Negative Space – A Life in a Suitcase
in 41st Annecy International Animation Film Festival
by Luk Menten
The relationship between a son and his father is sometimes expressed through apparently small things. In the short animation film Negative Space (5’30”, France, 2017) by Max Porter and Ru Kuwahata, a father who frequently goes on business trips initiates his son in the art of the perfectly packed suitcase. It creates a bond between the two.
Our jury at the Annecy International Animation Film Festival 2017 gave the FIPRESCI prize to this film for the subtle and warm treatment of the subject. Made in a very efficient way, its assets include the beautiful puppet animation and stop motion, the perfect pace of the storytelling, the delicate irony, the voice of Albert Birney reading the prose poem by Ron Koertge and the final sentence which provides the sweet and sour point of the story. There is nothing superfluous in this film.
For ten years now, Max Porter (USA) and Ru Kuwahata (Japan), based in Baltimore, USA, have been working together. They have directed and produced TV commercials and music videos but also independent shorts. This is their fourth ‘auteur’ short animation film, and its screening in the shorts competition at the Annecy festival was its world premiere.
During a conversation with the two filmmakers, Max Porter told me that the Ron Koertge poem they used “is rather a very very short story”. “The text is very direct and the voice-over narration uses almost exactly the wording of the poem. Part of the reason we chose this poem to work with was because of the last line. Surprisingly, the reactions to our film are not always the same. When we screened the film earlier for some audiences – not in competition – it was very silent, nobody laughed and people talked to us about the last line afterwards. And then yesterday (during the first screening at the Annecy festival) it got a big laugh.” He agrees with my view that rather than being funny the ending of the film places everything in another context.

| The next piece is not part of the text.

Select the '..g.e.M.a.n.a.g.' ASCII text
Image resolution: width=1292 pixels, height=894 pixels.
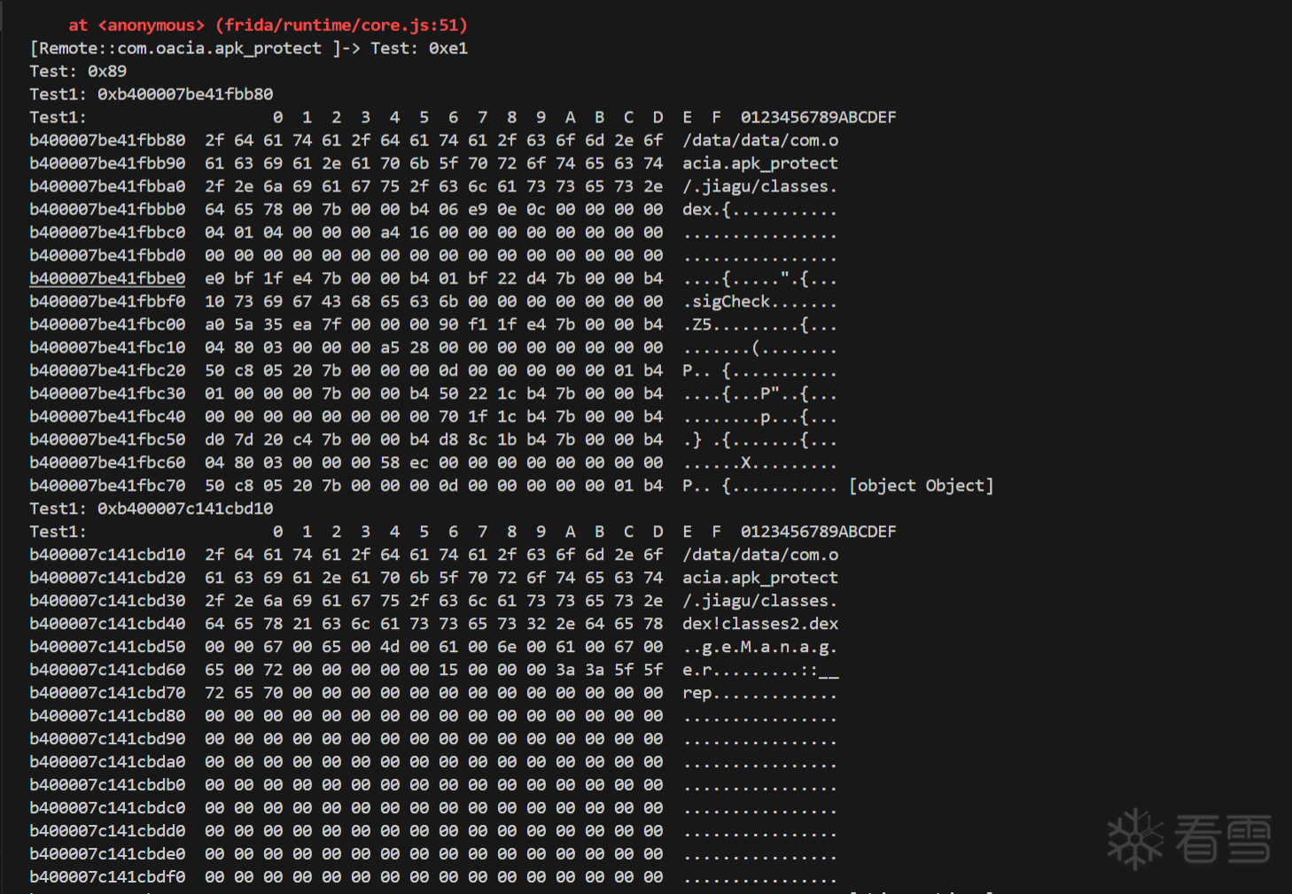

Talking about the technique, Ru Kuwahata explained: “Actually this is the first time we did puppets and full stop motion while our previous films are a mixture of stop motion and CG.” Negative Space is a French film. Was it difficult for the US based couple to find a French producer? “Many production companies told us this is impossible, but then we met Nidia Santiago and Edwina Liard from Ikki Films and they said it’s not so difficult, we can do that, OK. They worked with international directors before, so they knew the process.” Asked how long it took to make their film, Ru Kawahata answered: “The production took exactly nine months. And we probably spent a whole year finding a producer, getting the funding and doing all of the development”.